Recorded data
--
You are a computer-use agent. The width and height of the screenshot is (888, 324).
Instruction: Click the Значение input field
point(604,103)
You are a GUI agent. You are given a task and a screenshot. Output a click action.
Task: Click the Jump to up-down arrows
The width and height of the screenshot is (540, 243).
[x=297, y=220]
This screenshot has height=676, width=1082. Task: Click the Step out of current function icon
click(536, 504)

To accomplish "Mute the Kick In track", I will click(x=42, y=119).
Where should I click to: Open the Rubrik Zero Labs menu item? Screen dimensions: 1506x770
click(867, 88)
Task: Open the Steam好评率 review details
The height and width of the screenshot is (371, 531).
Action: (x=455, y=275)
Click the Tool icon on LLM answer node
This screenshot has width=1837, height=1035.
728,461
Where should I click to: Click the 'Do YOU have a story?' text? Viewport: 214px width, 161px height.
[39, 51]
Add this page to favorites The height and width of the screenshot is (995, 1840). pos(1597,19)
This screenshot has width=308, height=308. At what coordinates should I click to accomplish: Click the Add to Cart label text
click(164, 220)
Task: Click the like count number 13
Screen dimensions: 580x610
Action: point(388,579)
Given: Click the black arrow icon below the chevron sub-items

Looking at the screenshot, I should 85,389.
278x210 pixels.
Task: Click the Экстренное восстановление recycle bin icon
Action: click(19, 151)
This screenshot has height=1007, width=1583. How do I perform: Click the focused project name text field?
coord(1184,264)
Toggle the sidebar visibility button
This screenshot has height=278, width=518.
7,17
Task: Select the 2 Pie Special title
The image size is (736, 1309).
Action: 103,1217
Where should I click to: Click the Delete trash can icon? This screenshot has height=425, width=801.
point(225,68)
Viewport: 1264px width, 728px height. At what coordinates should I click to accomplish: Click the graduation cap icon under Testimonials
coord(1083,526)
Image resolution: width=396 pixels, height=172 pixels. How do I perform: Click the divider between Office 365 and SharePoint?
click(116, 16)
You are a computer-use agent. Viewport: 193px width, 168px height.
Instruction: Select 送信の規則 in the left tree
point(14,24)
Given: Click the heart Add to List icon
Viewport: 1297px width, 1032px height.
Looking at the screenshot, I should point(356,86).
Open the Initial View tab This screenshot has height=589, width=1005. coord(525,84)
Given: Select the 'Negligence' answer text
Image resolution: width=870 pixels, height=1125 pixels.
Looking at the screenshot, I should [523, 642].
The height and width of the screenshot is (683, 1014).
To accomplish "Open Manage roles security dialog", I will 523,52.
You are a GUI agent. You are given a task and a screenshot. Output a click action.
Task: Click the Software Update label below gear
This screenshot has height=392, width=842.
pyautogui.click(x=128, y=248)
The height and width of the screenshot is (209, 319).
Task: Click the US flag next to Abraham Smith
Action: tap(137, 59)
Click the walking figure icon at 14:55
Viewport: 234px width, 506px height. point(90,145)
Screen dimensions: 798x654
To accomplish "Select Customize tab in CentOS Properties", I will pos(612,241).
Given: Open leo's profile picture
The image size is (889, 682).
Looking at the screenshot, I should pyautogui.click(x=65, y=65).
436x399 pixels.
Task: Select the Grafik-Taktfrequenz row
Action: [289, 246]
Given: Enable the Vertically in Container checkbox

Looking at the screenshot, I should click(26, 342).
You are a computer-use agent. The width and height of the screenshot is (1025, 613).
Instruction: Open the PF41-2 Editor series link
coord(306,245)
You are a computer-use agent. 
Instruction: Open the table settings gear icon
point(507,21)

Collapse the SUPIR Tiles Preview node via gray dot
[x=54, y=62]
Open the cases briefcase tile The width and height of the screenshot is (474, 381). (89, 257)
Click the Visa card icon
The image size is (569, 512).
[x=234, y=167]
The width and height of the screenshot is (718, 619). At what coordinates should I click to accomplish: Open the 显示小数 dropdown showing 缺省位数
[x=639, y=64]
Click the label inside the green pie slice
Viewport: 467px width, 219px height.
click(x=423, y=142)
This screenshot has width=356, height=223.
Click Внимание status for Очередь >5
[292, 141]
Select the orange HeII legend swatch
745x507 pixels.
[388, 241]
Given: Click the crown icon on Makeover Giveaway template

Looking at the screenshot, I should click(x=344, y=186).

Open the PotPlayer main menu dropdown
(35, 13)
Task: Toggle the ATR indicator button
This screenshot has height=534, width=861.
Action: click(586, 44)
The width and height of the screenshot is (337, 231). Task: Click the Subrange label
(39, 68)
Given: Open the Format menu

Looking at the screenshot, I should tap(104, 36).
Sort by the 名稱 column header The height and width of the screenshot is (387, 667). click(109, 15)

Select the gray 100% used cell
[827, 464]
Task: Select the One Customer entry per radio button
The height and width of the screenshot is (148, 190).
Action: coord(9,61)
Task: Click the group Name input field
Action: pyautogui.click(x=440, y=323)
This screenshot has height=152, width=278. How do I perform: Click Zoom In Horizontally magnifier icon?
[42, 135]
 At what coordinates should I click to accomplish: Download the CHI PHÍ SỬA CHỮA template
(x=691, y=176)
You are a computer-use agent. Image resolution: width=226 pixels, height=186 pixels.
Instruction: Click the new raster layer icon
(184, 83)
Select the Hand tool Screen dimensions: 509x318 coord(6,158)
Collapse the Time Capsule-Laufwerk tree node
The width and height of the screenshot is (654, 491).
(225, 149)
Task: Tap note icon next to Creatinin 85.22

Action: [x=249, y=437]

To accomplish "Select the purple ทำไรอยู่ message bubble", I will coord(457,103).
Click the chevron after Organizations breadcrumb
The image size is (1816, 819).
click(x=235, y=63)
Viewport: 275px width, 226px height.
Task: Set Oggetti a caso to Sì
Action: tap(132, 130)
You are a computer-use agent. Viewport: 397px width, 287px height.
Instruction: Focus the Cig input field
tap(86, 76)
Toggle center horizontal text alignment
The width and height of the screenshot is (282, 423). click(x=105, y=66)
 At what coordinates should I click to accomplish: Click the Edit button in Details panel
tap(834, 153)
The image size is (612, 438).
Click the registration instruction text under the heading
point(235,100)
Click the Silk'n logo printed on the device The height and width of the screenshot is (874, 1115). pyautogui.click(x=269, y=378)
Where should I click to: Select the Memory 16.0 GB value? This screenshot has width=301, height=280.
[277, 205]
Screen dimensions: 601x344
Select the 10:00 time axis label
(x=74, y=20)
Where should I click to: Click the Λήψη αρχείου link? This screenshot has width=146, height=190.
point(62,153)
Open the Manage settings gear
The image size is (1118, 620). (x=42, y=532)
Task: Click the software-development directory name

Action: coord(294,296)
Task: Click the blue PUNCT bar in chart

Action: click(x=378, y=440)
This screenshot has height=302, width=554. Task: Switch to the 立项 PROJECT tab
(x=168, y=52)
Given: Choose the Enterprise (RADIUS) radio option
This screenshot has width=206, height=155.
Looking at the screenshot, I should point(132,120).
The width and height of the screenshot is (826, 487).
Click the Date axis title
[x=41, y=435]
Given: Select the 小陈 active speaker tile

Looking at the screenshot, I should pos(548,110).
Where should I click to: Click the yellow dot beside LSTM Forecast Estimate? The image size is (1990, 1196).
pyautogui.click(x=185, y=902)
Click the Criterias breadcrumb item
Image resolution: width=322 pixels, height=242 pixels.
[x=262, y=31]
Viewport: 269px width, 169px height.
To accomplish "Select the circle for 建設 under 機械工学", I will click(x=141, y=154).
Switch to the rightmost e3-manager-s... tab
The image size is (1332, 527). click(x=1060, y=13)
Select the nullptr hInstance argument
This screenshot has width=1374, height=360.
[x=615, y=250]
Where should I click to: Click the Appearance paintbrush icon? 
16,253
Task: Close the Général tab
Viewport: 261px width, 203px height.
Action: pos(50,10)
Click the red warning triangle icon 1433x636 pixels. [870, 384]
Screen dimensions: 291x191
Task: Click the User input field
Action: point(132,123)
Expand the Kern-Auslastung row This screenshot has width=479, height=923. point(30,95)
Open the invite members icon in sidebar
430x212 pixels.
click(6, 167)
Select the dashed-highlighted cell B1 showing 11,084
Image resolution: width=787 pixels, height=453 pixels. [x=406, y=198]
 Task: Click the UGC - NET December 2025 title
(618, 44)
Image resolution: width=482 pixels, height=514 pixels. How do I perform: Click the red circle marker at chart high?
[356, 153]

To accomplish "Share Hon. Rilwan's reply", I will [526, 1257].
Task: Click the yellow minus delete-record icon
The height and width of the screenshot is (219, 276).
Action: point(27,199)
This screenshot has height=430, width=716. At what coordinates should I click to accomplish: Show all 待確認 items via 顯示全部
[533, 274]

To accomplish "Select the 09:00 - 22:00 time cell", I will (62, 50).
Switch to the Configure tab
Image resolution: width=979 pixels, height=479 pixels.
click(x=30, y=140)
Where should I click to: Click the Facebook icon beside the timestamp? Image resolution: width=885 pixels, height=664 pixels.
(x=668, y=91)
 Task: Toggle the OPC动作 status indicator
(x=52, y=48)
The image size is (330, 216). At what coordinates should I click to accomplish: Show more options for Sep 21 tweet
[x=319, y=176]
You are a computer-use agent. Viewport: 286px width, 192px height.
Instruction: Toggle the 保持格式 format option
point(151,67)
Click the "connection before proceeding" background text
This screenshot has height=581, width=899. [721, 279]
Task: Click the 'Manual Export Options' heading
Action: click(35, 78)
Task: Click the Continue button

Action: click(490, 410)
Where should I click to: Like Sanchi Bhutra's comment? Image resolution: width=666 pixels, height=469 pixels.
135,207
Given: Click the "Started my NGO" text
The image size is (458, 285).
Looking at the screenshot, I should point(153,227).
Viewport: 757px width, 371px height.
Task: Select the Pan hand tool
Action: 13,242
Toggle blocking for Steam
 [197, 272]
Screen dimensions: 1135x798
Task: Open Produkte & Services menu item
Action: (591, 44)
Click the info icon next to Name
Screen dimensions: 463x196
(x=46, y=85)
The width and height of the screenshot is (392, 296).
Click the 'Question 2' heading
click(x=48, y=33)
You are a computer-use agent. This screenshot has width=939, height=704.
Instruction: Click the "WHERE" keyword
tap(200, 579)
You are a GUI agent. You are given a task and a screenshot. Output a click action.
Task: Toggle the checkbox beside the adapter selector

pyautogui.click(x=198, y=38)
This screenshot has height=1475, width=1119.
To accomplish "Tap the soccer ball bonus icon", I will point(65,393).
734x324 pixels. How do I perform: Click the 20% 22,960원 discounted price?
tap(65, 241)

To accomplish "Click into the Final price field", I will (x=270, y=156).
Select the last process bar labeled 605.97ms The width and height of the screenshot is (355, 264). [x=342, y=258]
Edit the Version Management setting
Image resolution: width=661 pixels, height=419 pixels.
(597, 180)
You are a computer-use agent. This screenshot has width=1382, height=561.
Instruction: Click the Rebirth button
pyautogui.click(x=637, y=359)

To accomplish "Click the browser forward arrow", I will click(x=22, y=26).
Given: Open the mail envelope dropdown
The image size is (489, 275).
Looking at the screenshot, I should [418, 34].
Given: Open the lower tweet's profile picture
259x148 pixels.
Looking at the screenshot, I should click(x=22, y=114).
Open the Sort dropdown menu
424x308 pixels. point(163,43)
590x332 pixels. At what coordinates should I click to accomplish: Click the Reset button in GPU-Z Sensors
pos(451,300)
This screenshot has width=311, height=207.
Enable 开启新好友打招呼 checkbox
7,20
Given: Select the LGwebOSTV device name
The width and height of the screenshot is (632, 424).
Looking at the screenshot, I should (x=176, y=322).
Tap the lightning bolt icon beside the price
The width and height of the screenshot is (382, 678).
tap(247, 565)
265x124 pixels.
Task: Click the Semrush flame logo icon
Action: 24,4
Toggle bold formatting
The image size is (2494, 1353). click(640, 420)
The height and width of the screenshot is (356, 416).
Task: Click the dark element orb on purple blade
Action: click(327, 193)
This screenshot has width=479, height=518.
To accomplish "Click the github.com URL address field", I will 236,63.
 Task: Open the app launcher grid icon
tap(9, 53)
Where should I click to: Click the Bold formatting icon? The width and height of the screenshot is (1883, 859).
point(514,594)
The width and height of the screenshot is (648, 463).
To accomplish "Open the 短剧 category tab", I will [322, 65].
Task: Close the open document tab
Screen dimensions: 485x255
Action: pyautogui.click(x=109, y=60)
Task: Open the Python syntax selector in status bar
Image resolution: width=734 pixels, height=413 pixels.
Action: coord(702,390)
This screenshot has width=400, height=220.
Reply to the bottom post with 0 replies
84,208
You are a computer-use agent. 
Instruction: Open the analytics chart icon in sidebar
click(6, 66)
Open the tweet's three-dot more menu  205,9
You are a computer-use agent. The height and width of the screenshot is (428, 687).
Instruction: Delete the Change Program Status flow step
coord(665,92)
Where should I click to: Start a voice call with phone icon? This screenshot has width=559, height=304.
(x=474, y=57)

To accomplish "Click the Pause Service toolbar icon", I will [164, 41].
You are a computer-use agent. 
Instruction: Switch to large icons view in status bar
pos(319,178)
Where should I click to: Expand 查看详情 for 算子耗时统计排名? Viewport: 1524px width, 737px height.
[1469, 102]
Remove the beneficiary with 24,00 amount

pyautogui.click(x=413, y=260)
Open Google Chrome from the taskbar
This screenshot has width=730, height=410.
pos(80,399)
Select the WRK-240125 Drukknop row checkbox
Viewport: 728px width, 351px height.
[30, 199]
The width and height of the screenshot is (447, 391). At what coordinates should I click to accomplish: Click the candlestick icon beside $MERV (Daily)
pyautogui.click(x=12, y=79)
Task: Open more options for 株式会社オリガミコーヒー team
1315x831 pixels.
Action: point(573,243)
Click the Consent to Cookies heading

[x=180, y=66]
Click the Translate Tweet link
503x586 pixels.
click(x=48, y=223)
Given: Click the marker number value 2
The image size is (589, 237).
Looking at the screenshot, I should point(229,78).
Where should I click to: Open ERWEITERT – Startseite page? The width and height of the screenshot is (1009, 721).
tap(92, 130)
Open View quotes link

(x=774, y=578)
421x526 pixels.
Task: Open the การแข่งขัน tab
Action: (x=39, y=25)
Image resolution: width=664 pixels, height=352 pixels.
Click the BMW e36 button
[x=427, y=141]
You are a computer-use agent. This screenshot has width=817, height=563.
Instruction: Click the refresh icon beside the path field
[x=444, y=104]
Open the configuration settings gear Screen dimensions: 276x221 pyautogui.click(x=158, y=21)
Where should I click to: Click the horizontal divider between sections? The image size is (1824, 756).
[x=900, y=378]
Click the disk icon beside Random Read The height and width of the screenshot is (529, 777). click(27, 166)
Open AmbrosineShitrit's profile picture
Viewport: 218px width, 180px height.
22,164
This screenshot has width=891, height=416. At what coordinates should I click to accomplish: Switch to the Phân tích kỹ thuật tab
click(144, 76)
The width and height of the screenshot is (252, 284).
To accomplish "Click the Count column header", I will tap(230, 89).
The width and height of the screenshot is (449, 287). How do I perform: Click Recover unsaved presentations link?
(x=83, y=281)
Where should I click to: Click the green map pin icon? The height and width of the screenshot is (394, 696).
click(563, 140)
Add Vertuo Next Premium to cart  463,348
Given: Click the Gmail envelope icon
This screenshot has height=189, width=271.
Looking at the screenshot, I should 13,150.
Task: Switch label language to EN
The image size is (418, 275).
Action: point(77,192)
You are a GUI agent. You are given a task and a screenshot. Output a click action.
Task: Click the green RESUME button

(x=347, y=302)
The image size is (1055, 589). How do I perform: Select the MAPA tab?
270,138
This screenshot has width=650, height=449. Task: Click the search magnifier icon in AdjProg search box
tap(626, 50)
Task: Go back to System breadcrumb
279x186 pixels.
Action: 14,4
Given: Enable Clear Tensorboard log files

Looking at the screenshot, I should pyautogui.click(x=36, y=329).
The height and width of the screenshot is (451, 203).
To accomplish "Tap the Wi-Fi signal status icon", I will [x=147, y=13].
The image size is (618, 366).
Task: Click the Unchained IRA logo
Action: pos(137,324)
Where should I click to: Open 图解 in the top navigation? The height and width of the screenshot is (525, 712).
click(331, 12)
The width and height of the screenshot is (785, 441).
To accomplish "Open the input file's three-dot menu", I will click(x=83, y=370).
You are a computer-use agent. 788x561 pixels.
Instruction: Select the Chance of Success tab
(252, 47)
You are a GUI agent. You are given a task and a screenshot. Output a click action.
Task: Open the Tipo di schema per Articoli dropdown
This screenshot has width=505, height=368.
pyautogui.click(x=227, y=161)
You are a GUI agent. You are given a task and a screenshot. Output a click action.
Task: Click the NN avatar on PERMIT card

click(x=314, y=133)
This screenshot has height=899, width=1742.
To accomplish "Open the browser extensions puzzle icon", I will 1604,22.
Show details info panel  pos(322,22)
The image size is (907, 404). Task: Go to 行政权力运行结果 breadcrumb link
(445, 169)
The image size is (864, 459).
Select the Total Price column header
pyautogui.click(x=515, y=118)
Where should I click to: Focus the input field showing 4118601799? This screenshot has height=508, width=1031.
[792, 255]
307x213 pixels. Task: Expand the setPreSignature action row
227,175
--
- Task description
Show each line of the data that contains the string "radio".

- Exercise solution
Task: Select the One Customer entry per radio button
Given: Choose the Enterprise (RADIUS) radio option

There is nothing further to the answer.